Overall, the classification of social actions in the different recognition levels seems to be less robust than for object recognition (de la Rosa et al., 2011; Grill-Spector & Kanwisher, 2005) in the sense that changing from an n-AFC task (with n > 2) to a 2AFC task does not alter the overall pattern of results between the first and second level recognition tasks for object recognition. Note that participants could have defaulted to the same second level recognition strategy in the valence recognition task. The reason for this is that the actions underlying the second level recognition (attack vs. greeting) were the same actions underlying the valence levels (negative vs. positive). Despite this possibility, we find differences in performance between second level and valence recognition. This difference is suggestive of participants relying on at least partly different response strategies in these two tasks. 

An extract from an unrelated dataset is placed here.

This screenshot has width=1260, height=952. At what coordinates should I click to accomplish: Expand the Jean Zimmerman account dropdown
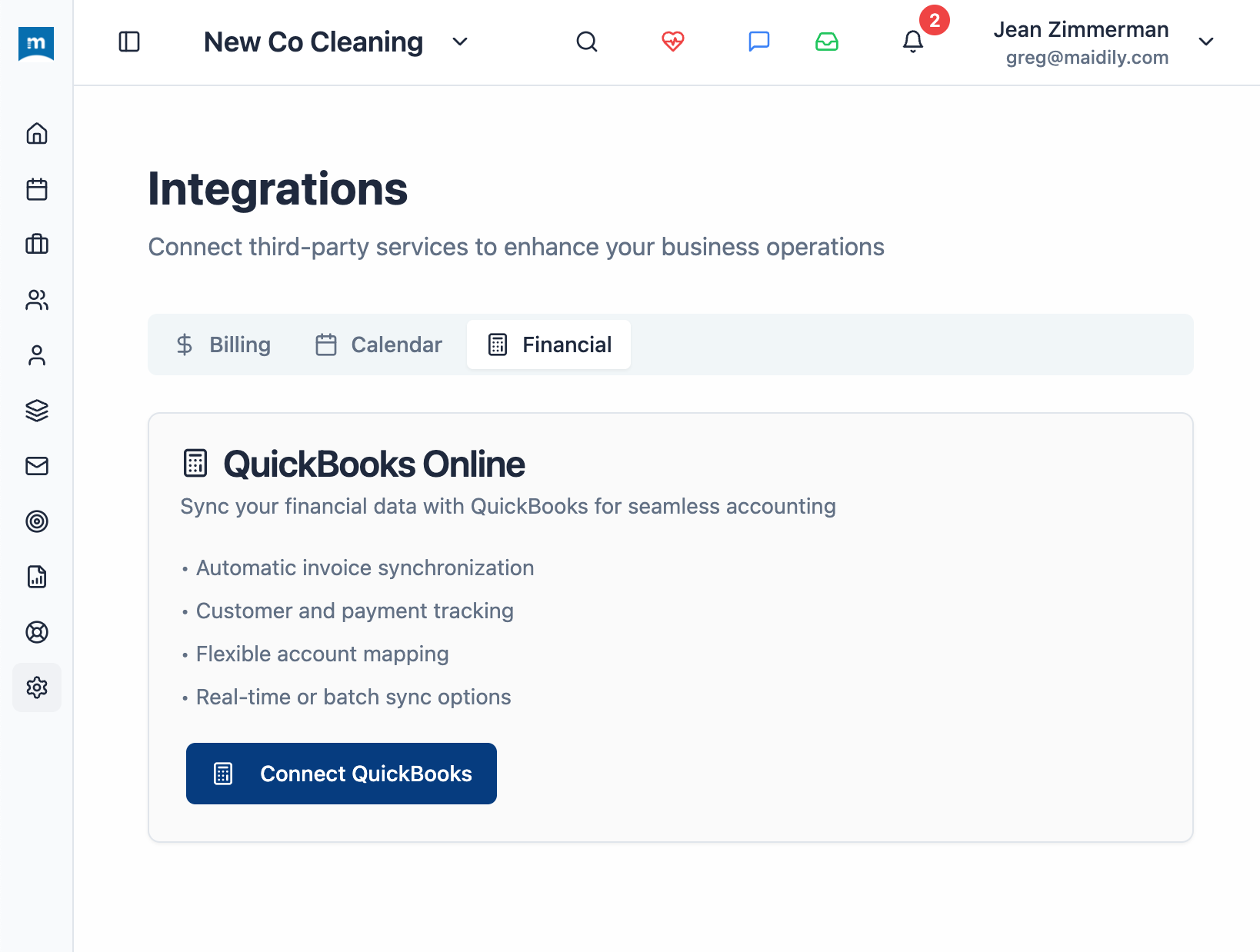tap(1206, 42)
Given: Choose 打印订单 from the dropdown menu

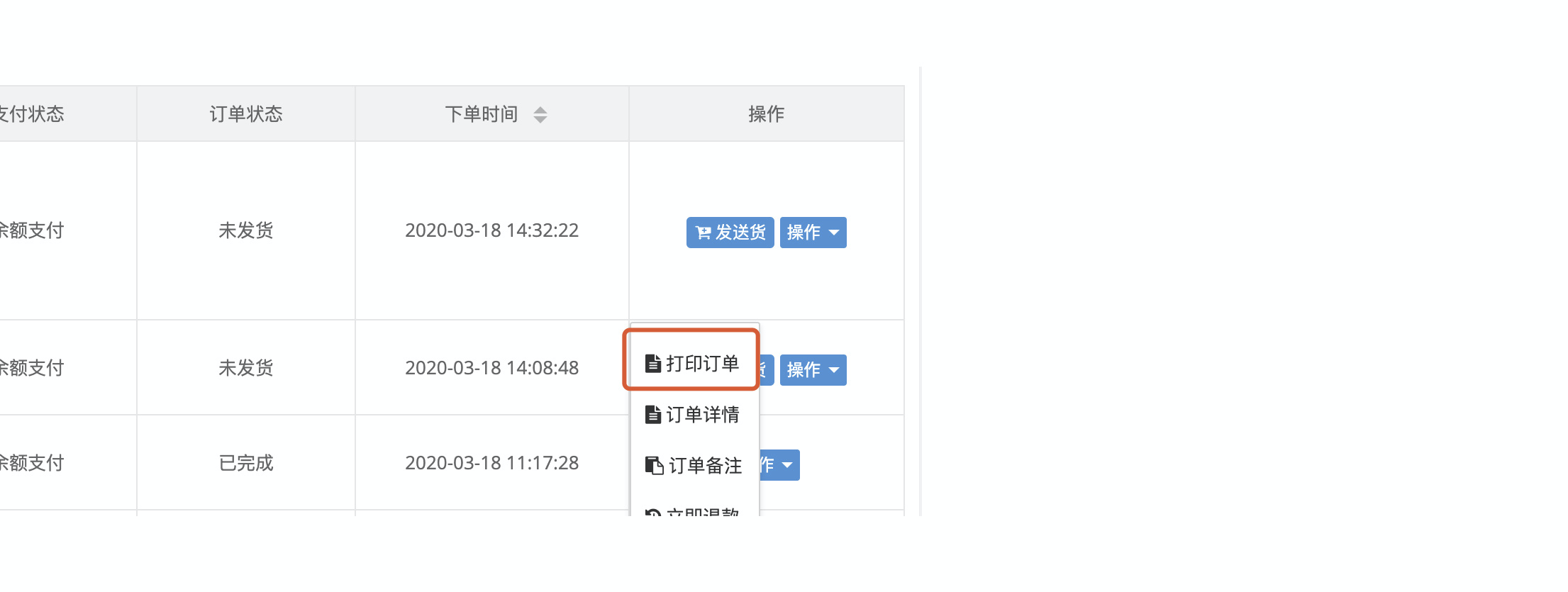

Furthermore, we would like to stress that second level and valence recognition in Experiments 1 and 2 were unlikely to be guided by a coarse assessment of the motion energy of the displayed action (e.g., more motion energy means negative or attack actions). When we changed the paradigm in Experiment 2 to make motion energy a much less effective cue for action classification by creating additional remapped distractor stimuli that had similar motion energy to the targets but did not show any meaningful actions, participants were still able to correctly classify the movies into their relevant categories. 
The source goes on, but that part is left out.